Another who fell foul of the Civil War days was Edward, a son of Lord Stannycliffe, who was slain in the conflict.
He had quickly hidden away in the cellars of the Ring ‘O’ Bells in Middleton when the Roundheads called to quench their thirst.
Betrayed by the landlord, who feared for his own safety, he attempted to escape through a secret passageway but was savagely killed. Many people claim to have seen the phantom of this sad, forlorn-looking Cavalier.
On a more jolly note the Laughing Cavalier is associated with the Rake Inn situated on the road from Rochdale to the top of Blackstone Edge.
It seems he has connections with Oliver’s Cottage along the same highway, harking back again to the bloody days of conflict.
It seems that tales of ghosts and fleeting phantoms are commonplace in the inns of Rawtenstall.
At the Craven Heifer a haunting manifestation of a child has been reported, the Old Cobblers Inn was at one time noted for the manifestation of a Grey Lady, while regulars at the Railway Inn speak of a tall, slim Grey Lady who has appeared in the cellar or bedroom on occasions.
It is a similar story just along the railway track at Waterfoot as the Railway Inn there records sightings of another Grey Lady called Jane who has appeared in the bedrooms. Not exactly ‘50 shades of grey’ but enough to make you wonder.
There is a tale that the Old Dog Inn in the market place at Wigan was haunted by a spirit of an ancestor of the Earl of Derby who had been discovered hiding in a cupboard. When the cupboard was removed in the mid 19th century the ghost was never seen again.
At the Engineers Arms in Nelson back in 1905 the regulars spoke of the appearance of the ghost of former landlord Robert Adams who had been buried in Aberdeen.
His burly ghostly figure was said to have been seen at the dead of night behind the bar pouring himself a pint.
The Ship and Royal at Lytham lays claim to being haunted by ghost called Charlie who has made appearances in the cellar there and whose noisy antics have disturbed many a landlord at dead of night.
Blackpool, not surprisingly, has its share of spirits.
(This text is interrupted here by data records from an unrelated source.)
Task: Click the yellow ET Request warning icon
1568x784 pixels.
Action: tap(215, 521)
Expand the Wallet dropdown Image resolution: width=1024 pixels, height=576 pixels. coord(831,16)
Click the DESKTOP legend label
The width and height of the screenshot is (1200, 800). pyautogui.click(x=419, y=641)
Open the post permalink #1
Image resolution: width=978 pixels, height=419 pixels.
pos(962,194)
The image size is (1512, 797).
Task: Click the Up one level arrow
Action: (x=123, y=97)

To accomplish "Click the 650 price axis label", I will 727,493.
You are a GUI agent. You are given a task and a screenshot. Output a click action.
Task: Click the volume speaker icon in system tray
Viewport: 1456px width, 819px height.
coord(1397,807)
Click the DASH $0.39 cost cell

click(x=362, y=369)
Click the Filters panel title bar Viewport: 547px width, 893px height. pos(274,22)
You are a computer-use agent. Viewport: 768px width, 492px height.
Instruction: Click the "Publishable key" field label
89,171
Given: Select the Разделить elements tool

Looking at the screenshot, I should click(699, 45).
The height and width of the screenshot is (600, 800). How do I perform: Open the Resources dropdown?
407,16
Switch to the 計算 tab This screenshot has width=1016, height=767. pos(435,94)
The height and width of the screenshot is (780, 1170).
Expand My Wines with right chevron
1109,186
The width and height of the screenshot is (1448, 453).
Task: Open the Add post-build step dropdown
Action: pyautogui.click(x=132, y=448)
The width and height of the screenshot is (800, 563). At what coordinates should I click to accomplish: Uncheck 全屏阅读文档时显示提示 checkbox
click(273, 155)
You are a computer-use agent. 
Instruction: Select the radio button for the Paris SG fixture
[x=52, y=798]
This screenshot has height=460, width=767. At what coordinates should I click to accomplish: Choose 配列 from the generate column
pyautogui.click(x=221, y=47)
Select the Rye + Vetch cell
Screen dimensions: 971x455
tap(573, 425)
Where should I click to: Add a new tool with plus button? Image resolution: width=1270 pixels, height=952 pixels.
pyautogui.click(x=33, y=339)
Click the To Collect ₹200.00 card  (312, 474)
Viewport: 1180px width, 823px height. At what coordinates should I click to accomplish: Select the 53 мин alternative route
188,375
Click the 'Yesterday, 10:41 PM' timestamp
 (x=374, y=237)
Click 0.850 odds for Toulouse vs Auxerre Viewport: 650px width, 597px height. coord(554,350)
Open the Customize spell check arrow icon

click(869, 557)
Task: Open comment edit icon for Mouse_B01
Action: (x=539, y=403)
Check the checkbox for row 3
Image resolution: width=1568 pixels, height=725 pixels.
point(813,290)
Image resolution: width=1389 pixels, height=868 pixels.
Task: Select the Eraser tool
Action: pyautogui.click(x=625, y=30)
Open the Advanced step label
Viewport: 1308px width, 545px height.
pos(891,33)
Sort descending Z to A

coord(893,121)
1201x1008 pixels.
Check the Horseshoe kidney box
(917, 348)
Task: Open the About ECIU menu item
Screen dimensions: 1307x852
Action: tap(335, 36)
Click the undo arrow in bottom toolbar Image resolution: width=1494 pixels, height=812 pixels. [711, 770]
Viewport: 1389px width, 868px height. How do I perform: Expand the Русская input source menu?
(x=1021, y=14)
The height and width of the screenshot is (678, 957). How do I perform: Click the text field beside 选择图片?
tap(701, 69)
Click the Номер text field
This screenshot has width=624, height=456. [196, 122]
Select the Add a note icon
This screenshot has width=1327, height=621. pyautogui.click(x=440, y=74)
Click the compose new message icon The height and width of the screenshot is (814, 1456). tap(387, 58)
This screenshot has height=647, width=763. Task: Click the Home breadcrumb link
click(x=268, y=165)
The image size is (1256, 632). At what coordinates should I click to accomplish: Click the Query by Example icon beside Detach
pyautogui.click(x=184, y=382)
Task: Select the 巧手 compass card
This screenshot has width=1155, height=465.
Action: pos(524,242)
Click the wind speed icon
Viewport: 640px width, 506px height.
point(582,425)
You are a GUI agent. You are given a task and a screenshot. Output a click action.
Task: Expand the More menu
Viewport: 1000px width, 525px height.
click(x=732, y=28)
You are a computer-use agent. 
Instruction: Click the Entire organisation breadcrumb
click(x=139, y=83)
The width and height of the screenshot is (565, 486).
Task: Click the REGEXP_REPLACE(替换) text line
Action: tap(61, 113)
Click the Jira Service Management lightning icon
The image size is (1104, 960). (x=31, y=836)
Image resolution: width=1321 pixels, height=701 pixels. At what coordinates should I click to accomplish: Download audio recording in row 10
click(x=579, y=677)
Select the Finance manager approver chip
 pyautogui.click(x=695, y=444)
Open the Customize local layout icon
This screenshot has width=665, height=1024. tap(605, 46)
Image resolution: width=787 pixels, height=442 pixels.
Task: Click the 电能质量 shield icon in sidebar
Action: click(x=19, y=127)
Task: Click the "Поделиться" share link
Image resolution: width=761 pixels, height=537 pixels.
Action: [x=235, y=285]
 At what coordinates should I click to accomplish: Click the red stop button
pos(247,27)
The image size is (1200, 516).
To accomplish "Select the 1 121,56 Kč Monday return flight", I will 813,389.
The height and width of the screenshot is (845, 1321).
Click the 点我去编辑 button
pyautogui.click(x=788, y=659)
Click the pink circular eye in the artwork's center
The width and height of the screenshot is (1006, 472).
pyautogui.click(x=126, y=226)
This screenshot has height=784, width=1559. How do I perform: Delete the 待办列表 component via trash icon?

The Reflex Bar, known previously as the Foxhall, is on the 17th century site of the old Foxhall public house on the Golden Mile where in earlier times the Foxhall stood and fleeing priests took refuge.
Consequently tales of ghostly apparitions of priests and even smugglers have been told down the centuries.
While the old Coach House hotel at South Shore has had its share of reputed sightings with both a black cloaked male and serving wench appearing.
So wherever you travel in old Lancashire you are likely to be reminded of the haunted past within the inns and taverns ,including the large cities of Liverpool and Manchester where you will discover many more ghostly tales attached to the public houses.
Mind you it is not always as it seems, back in January 1869 the ‘Preston Chronicle’ reported that for a few days a ghostly figure had been floating in the neighbourhood of St Mark’s Church dressed in a crinoline printed dress and frightening the females hurrying to the mills.
This questionable spirit was reported to have later visited the Wheatsheaf Inn on Watery Lane and demanded a drink which was supplied as requested by the landlord for fear of suffering harm. Fearsome though the figure was it was concluded that it was not a spirit after all, but more likely a Irishman who had drunk his senses away.
And in 1887 the landlord of the Fox and Goose public house in Chorley was awakened at the dead of night when his bedroom door was burst open by a figure dressed in white.
The would-be spirit fled the scene making such piercing screams they were glad to see the back of it. A constable on patrol on the dimly lit streets gave chase and apprehended the intended burglar.
Imagination can run wild on a night such as Halloween, so keep yours in check and if you should visit one of Lancashire’s inns or taverns be aware that some mysterious manifestation may raise your spirits.